• What the task requires: Set down exactly the lines that run from the one containing "The width and" to the end of the material below, both included, without pictures.

• The data:

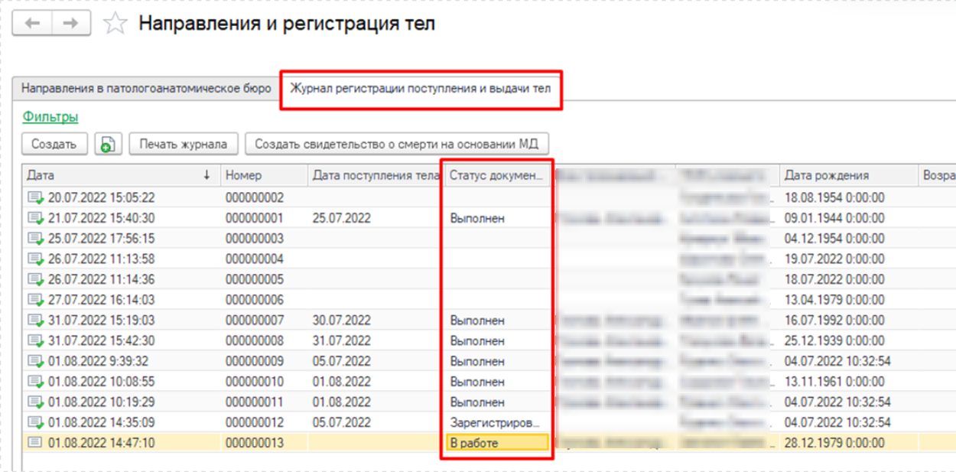Open Направления в патологоанатомическое бюро tab
This screenshot has height=472, width=956.
[x=146, y=89]
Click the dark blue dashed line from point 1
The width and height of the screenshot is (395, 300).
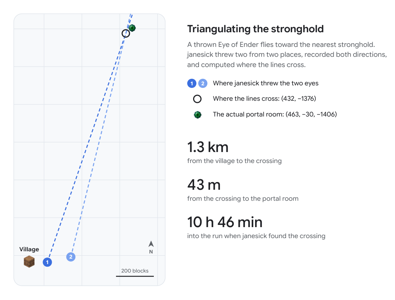86,151
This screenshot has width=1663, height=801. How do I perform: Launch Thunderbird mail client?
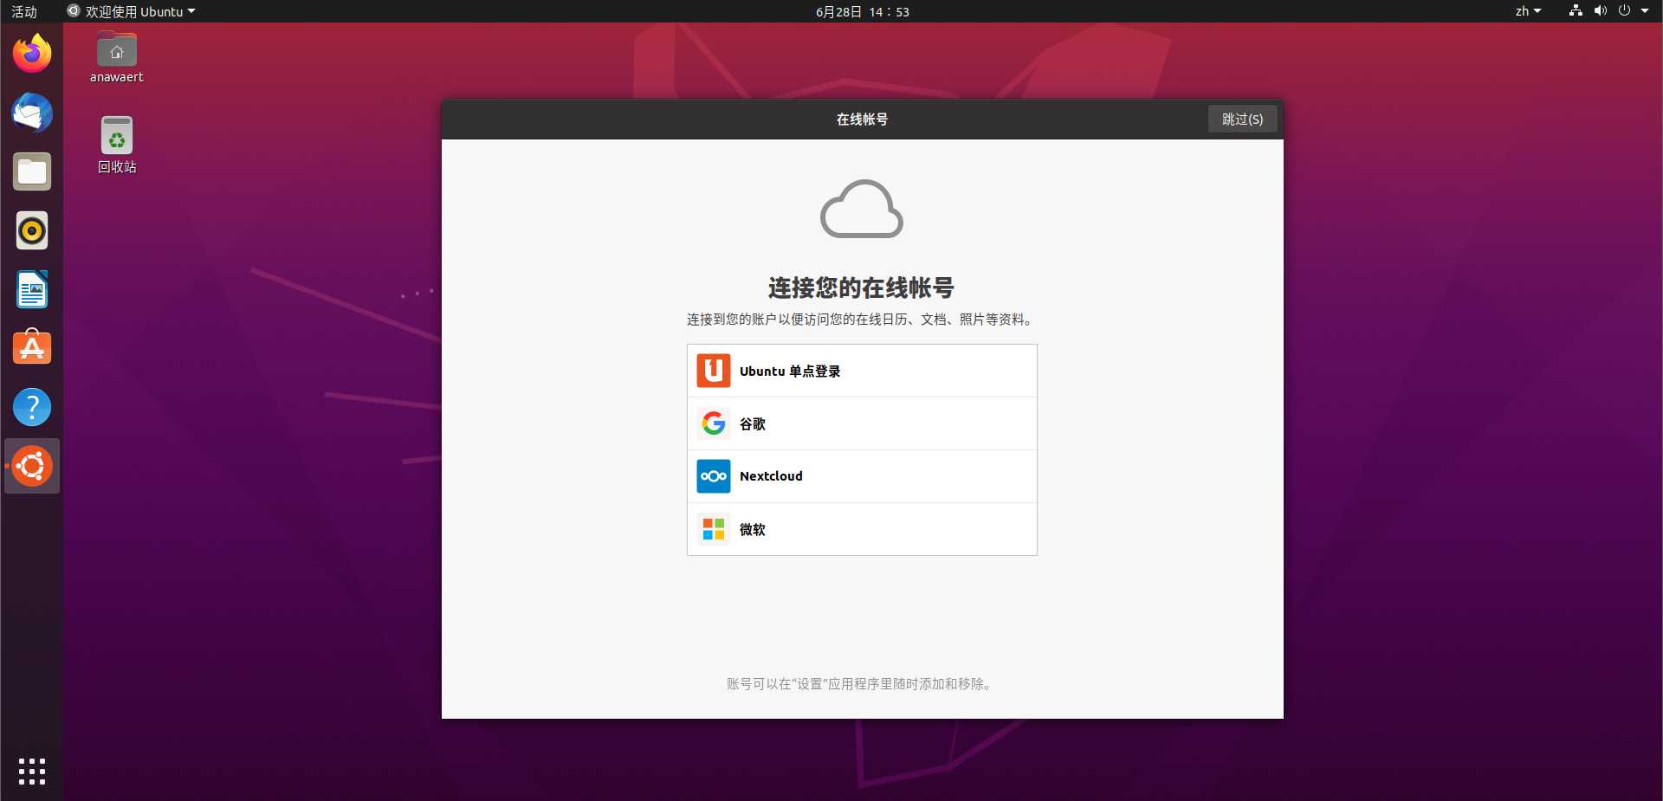tap(32, 113)
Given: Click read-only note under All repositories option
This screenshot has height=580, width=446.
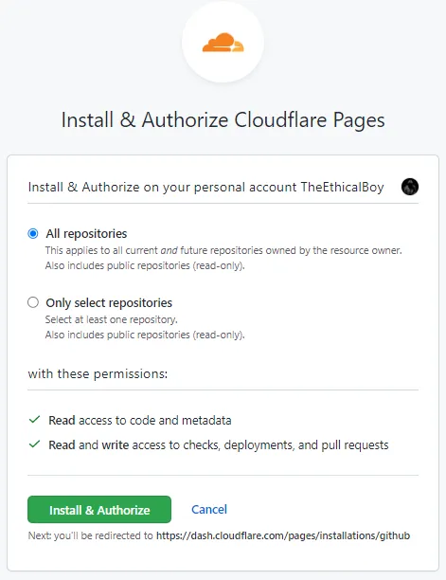Looking at the screenshot, I should coord(145,265).
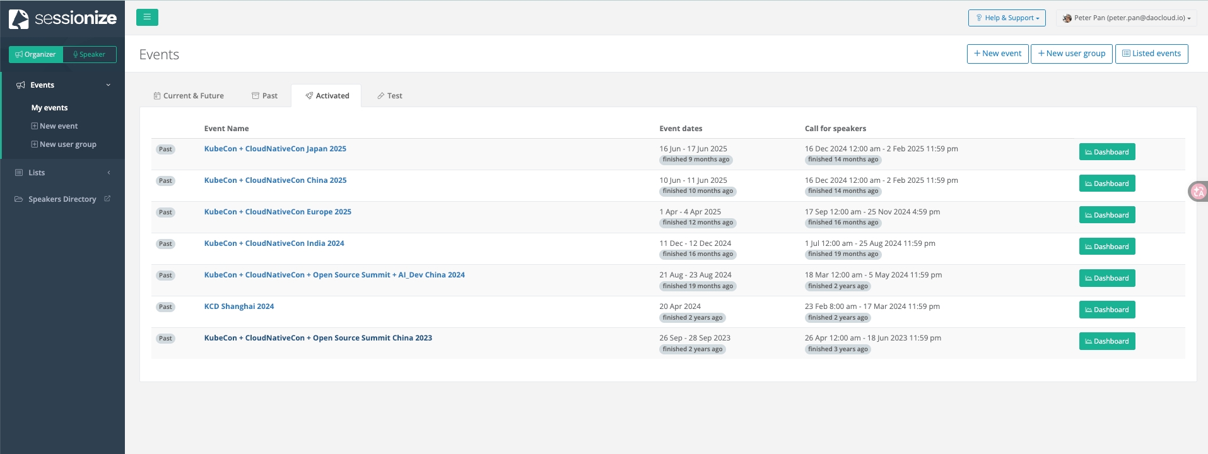
Task: View Listed events
Action: click(x=1151, y=54)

• Response to the task:
The width and height of the screenshot is (395, 300).
86,151
This screenshot has width=1663, height=801. How do I perform: Launch Thunderbird mail client?
tap(32, 113)
Given: Click read-only note under All repositories option
This screenshot has height=580, width=446.
Looking at the screenshot, I should coord(145,265).
Task: View Listed events
Action: click(x=1151, y=54)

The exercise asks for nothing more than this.